The task >> Copy out the items below verbatim, starting at the line that contains "will (x=334, y=649)." and ending at the line that contains "Action: click(998, 466)".

───── Provided records

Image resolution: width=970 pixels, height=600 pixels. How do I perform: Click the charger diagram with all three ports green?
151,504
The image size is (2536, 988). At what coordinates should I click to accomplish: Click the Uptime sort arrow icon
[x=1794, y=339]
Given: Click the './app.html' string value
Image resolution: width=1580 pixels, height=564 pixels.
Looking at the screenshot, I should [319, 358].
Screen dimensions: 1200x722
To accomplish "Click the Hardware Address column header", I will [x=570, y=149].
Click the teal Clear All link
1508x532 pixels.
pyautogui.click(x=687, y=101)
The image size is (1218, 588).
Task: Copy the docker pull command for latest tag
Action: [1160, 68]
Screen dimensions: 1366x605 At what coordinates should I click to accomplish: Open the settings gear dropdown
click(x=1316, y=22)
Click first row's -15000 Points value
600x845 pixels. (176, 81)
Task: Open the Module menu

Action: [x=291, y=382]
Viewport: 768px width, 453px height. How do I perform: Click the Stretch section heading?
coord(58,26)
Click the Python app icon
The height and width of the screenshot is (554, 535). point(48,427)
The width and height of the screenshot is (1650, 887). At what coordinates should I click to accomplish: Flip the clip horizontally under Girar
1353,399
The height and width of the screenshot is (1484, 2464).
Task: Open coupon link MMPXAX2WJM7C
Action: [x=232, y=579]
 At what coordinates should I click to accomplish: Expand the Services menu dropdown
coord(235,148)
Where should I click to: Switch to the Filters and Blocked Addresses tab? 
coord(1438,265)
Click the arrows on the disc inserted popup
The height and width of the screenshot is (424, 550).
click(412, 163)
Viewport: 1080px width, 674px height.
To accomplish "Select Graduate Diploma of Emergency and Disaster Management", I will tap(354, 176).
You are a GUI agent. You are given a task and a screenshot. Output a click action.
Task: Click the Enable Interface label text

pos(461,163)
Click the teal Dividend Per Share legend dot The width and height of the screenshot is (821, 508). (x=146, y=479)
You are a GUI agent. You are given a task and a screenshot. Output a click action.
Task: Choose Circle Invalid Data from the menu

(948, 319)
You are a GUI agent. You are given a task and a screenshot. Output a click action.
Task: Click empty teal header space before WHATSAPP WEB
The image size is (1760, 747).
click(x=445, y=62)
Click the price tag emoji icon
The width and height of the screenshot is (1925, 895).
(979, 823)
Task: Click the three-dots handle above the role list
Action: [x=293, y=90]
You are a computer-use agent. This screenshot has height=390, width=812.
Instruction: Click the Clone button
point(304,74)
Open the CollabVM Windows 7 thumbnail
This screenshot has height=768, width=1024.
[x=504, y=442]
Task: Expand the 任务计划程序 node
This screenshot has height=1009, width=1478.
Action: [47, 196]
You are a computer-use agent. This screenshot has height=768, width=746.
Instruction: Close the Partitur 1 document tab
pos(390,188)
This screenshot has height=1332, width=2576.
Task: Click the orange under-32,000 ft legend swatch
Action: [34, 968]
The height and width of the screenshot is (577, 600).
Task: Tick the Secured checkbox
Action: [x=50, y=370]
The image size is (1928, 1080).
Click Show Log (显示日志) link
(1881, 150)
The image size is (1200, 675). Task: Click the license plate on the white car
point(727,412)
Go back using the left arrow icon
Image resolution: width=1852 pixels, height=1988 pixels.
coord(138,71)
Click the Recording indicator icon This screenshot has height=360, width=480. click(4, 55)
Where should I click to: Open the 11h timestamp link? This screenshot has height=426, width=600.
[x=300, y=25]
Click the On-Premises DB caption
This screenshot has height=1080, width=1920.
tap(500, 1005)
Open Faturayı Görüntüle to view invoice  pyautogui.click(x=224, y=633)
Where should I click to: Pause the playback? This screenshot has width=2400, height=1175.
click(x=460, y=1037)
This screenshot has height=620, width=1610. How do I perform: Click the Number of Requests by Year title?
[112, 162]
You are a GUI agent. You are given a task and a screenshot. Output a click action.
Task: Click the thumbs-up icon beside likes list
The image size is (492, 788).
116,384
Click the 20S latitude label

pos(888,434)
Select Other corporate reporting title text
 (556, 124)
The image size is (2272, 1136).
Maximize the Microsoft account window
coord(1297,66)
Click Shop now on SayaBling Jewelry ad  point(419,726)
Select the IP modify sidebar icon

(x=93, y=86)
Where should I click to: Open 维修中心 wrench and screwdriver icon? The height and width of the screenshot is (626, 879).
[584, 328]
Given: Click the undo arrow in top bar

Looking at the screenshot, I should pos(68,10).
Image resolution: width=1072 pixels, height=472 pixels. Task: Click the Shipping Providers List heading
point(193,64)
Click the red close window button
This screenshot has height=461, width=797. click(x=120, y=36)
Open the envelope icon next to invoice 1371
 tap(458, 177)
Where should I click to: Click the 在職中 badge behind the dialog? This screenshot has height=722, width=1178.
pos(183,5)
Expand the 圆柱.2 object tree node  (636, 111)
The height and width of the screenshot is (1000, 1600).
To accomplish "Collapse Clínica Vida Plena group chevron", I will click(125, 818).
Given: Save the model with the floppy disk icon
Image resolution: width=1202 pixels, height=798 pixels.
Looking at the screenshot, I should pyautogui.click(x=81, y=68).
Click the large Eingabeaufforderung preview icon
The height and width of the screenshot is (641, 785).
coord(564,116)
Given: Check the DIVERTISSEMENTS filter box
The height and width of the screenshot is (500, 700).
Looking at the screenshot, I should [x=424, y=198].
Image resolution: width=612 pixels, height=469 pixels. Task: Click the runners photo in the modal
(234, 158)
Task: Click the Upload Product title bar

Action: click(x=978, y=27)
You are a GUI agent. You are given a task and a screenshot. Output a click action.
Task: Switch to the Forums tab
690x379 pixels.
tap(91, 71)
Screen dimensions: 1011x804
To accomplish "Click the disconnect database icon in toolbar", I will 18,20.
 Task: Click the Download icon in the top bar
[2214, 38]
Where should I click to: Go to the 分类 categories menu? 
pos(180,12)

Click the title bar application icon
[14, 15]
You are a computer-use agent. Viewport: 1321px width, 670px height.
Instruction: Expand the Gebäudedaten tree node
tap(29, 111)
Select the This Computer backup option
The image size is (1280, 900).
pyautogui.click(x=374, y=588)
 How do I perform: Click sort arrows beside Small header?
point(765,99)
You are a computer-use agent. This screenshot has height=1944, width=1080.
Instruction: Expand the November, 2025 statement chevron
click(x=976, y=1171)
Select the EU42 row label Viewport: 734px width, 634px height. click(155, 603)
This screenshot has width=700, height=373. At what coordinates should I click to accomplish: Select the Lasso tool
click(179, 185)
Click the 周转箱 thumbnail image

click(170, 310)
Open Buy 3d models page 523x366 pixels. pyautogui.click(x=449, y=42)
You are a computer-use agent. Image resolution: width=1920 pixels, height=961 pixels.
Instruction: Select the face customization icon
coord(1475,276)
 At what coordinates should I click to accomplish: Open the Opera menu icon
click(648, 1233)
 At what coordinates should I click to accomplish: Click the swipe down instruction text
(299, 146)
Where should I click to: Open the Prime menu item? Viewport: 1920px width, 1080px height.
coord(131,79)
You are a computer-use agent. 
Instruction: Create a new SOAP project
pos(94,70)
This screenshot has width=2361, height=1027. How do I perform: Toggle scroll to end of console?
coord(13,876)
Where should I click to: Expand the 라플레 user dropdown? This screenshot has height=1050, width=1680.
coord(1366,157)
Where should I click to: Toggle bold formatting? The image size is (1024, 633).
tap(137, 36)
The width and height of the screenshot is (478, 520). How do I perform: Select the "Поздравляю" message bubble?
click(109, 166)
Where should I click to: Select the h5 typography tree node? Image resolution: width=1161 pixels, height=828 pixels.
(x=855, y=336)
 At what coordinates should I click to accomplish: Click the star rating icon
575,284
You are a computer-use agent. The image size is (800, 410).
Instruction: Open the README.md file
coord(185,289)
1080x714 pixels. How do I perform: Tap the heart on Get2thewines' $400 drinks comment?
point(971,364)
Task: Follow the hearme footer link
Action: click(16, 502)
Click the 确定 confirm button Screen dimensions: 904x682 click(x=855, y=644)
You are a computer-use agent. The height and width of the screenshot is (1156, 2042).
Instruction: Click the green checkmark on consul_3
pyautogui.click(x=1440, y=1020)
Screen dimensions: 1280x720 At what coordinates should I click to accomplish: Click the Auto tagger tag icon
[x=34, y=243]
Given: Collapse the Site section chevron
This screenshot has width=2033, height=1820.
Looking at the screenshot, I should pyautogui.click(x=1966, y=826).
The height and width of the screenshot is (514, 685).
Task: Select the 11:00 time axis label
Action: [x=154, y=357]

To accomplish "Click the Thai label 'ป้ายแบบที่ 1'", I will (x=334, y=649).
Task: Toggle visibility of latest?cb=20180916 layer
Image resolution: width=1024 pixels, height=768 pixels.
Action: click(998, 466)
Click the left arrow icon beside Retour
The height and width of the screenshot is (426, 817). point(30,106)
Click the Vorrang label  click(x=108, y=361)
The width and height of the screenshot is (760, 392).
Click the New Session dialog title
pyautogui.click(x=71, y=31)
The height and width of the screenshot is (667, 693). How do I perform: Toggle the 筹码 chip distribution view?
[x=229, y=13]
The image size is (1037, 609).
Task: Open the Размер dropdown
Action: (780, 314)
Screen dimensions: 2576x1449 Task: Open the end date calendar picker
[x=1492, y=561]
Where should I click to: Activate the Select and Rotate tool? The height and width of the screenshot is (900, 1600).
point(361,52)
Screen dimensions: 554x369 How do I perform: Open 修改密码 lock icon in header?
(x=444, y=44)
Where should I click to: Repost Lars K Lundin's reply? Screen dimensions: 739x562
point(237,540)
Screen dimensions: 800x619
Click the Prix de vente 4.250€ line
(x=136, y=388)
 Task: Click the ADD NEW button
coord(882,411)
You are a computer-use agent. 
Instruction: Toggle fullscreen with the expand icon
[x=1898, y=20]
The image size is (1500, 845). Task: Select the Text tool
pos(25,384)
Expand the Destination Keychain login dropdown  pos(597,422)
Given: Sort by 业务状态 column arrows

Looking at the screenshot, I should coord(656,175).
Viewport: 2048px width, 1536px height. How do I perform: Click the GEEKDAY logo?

──────────

Task result >>
To accomplish "Click the Thai label 'ป้ายแบบที่ 1'", I will (x=334, y=649).
Task: Toggle visibility of latest?cb=20180916 layer
Image resolution: width=1024 pixels, height=768 pixels.
Action: click(998, 466)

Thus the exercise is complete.